DeBlass framed combat as a learned discipline rather than an instinctive trait, arguing that competence is developed through time spent training against resisting opponents, not through confidence or physical presence. To illustrate the point, he drew a comparison to other technical skills, noting that people readily accept their limitations in unfamiliar activities yet resist doing so when it comes to physical confrontation.
“If you never played ice hockey, would you get upset if I told you that you can’t play ice hockey? No. You’d understand immediately,” he wrote.
At the center of DeBlass’s argument is the rejection of the idea that physical attributes alone create real capability. Strength, size and prior scuffles may provide a sense of confidence, but they do not translate into skill.

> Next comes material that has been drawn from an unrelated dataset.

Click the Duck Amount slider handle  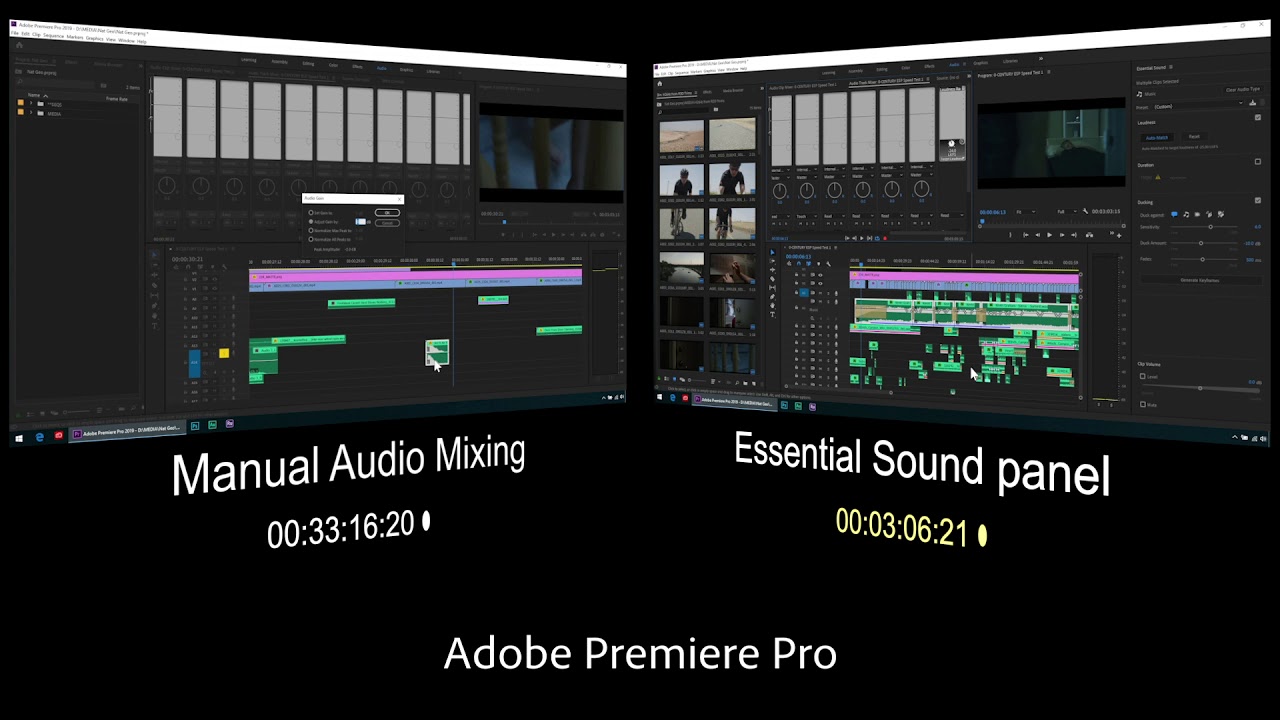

“I don’t care how many ‘street fights’ you’ve been in, or how big your muscles are. None of that equals skill,” DeBlass wrote. “Real fighting is a discipline. It’s learned. It’s earned.”
Much of the response to the post reflected an uncomfortable truth about training, it tends to reduce certainty rather than inflate it. As experience accumulates, practitioners become more aware of their limitations and the depth of what they do not know. Rather than confirming self perceived toughness, consistent exposure to skilled training partners dismantles it.
The discussion repeatedly returned to how technique neutralizes physical advantages. Size and strength lose relevance when confronted with timing, leverage and positional control. Training reveals how quickly untested confidence collapses under real resistance.
Another recurring theme was avoidance. Increased competence often leads to a greater desire to disengage from confrontation, driven by a clearer understanding of risk and consequence. In this sense, restraint emerges not from fear but from awareness.
Long term training did not produce claims of mastery. Instead, extended exposure to high level practitioners appeared to deepen uncertainty. Regularly training with people who are more skilled makes it difficult to maintain inflated ideas about one’s own abilities.
There was also acknowledgment that time alone does not guarantee effectiveness. Poor training environments, inconsistent effort or unrealistic practice can undermine years of experience. Skills were also described as perishable, fading quickly when not maintained through consistent training.
While some debate focused on timelines and thresholds, the underlying agreement aligned with DeBlass’s core position. Combat ability is not an innate trait waiting to be unlocked. It is a discipline built through instruction, repetition, conditioning and honest resistance.
“Argue if you want. The truth doesn’t need your approval.”
The reaction exposed a clear divide between imagined ability and trained understanding. Strength and aggression may exist without training, but control, timing, composure and awareness do not. Those qualities are earned slowly and, as training reveals, are never fully complete.